CI evaluation framework for RAG and AI agents: groundedness, retrieval quality, hallucination, citations, latency, cost, and regression gating before production.

Project description

🛠️ rag-agent-eval-ci

Stop shipping RAG systems you can't test.

A CI evaluation framework for RAG and AI agents — gate every deploy on groundedness, retrieval quality, hallucination, citations, latency, cost, and regression.

CI Status Python License


⚠️ The Problem

Teams are shipping RAG assistants and AI agents into production, but most have no automated way to answer the one question that matters before a deploy:

[!IMPORTANT] "Is this version safe to ship, or did we just make it worse?"

A prompt tweak silently drops retrieval recall. A model swap doubles cost. A new chunking strategy starts hallucinating. Today these regressions are caught by users, not by CI.

rag-agent-eval-ci turns RAG quality into a pull-request gate. Developers write test questions in YAML; the tool measures groundedness, retrieval accuracy, hallucination, citations, latency, and cost, compares against a baseline, and fails the build when quality drops.


📺 Demo

Demo Screenshot


⚡ Quick Start (under 5 minutes, no API keys)

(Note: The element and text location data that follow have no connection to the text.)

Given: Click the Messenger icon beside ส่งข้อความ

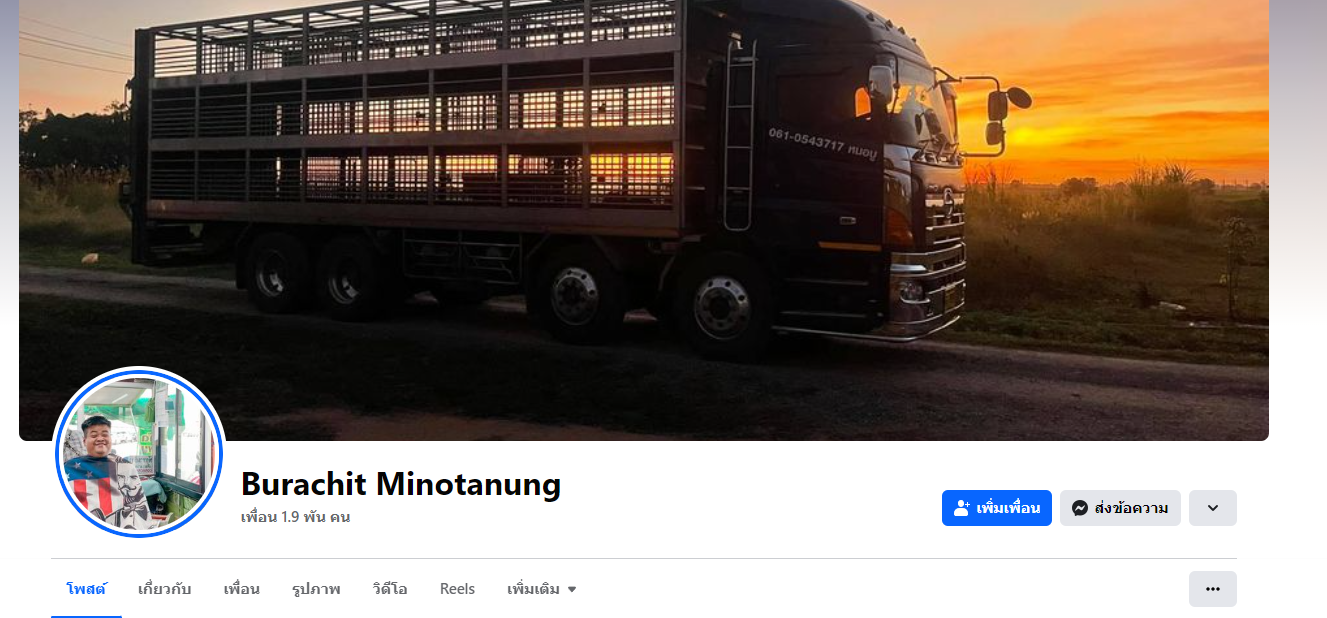Looking at the screenshot, I should [1080, 508].
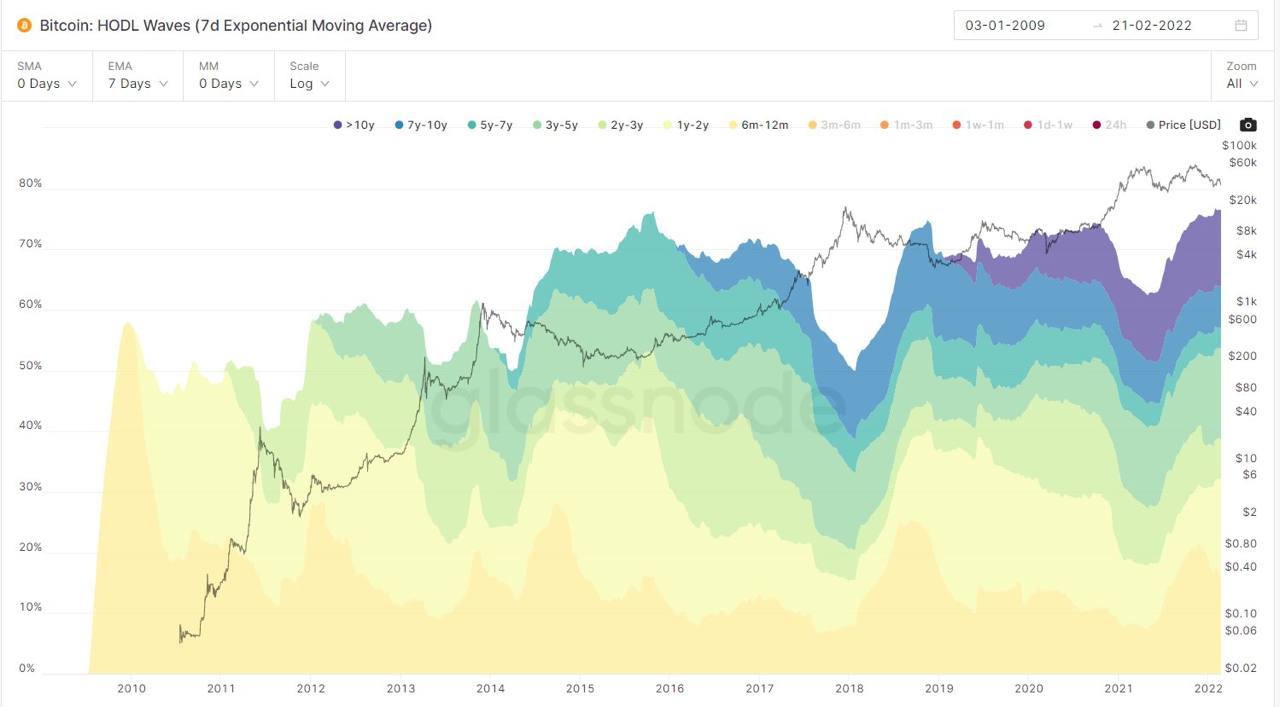This screenshot has width=1280, height=707.
Task: Enable the hidden 24h legend series
Action: point(1109,125)
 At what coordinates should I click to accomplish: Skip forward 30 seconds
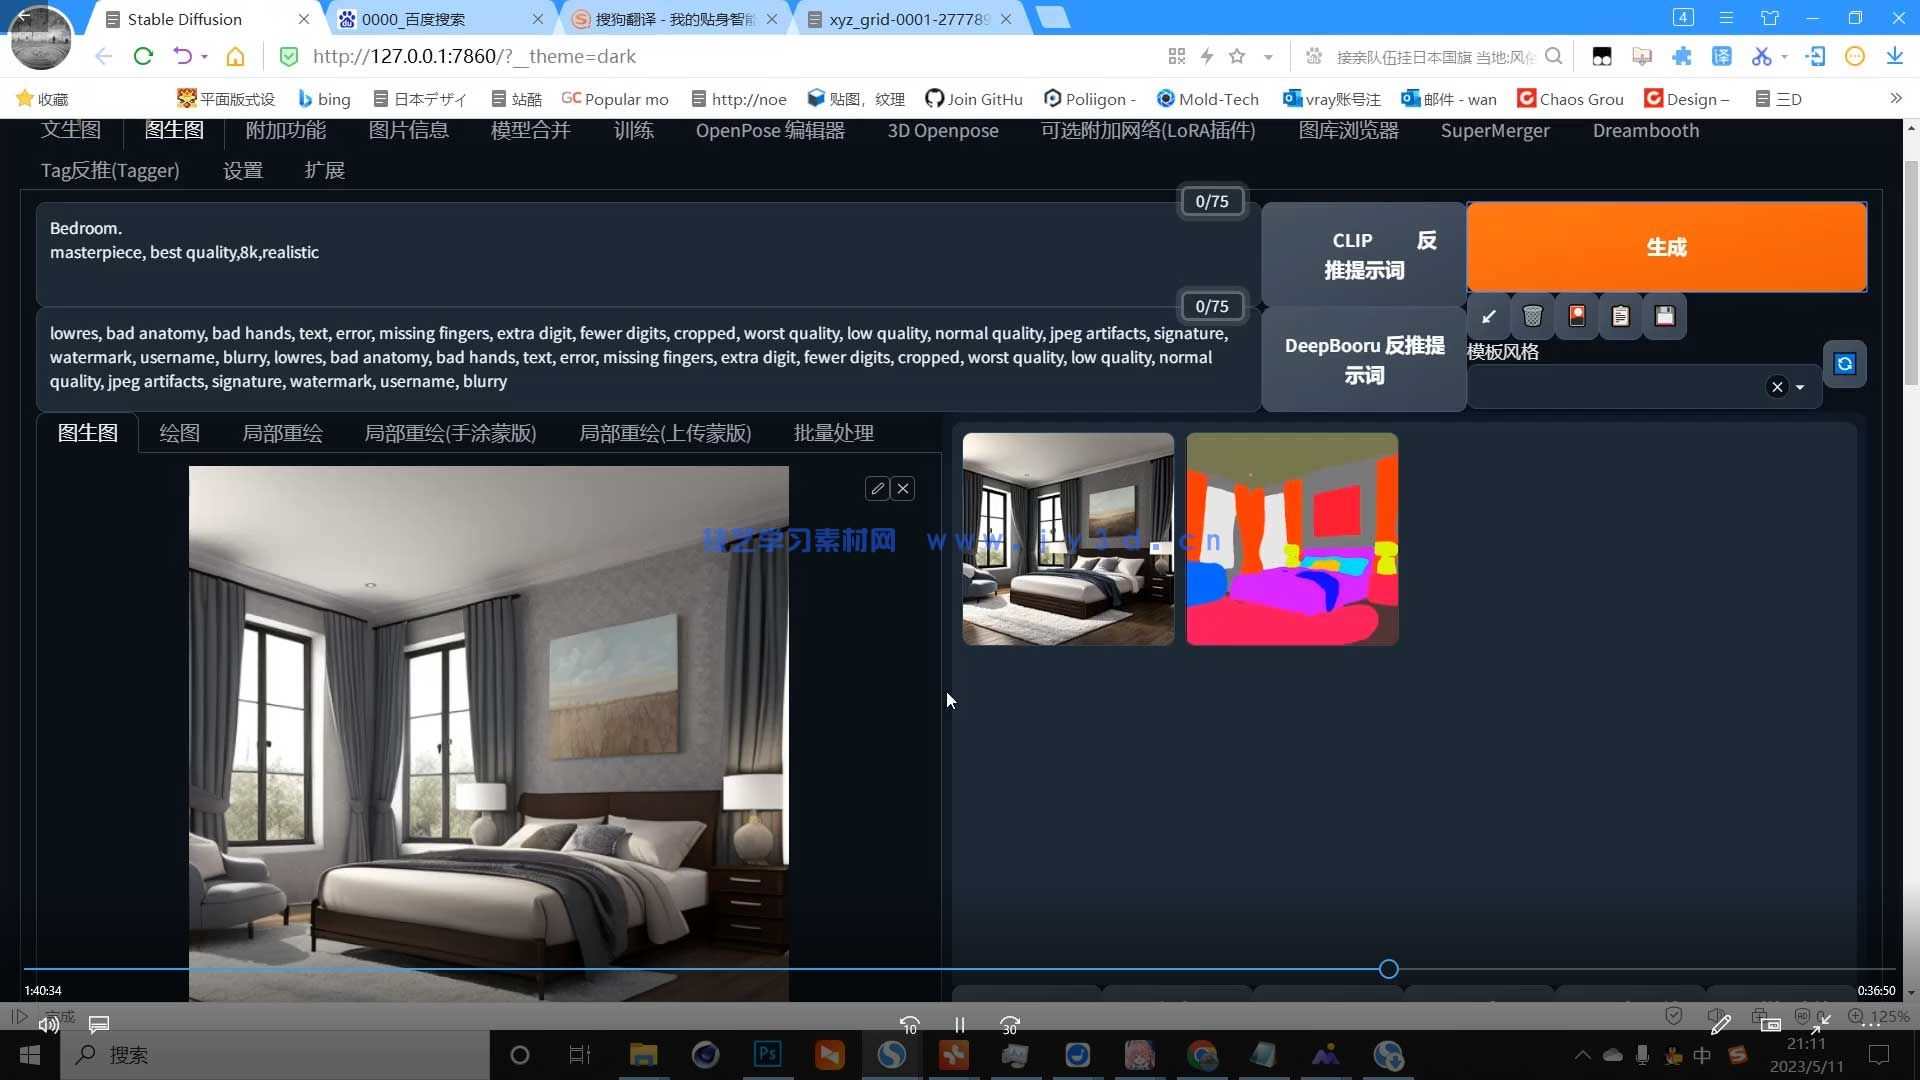pyautogui.click(x=1010, y=1025)
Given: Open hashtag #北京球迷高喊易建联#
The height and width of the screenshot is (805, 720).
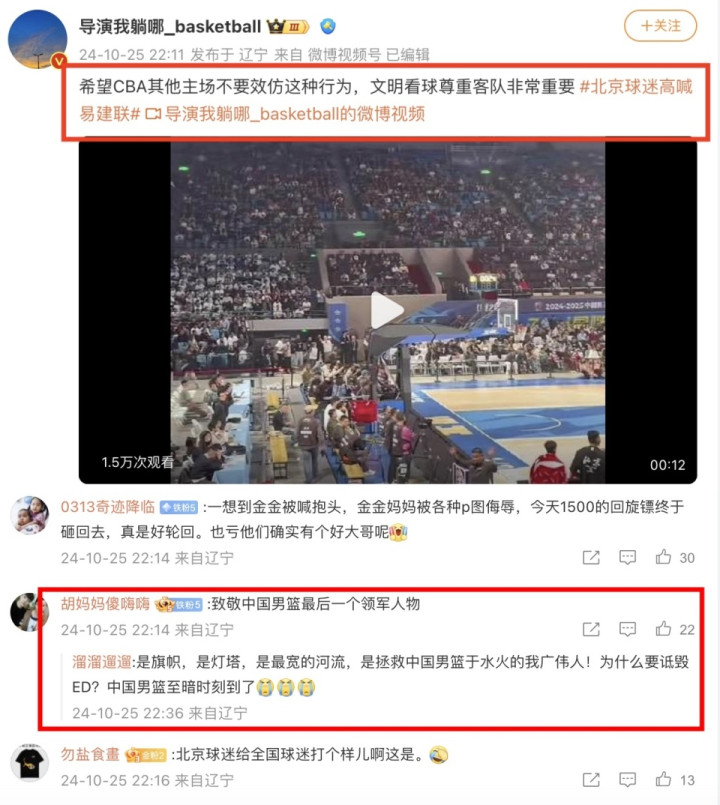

[!TIP] The default config uses a built-in mock provider + in-memory retriever, so the first run works with zero keys and zero network dependency.

Installation

pip install rag-agent-eval-ci          # or: git clone https://github.com/martian7777/rag-agent-eval-ci && pip install -e .

Run the bundled visa-enrollment example end-to-end:

rag-eval gate \
  --tests examples/visa/tests.yaml \
  -c examples/visa/rag_eval.yaml \
  -d examples/visa/docs

The exit code is 0 if the gate passes, and 1 if it fails — making it extremely straightforward to plug into your CI pipelines.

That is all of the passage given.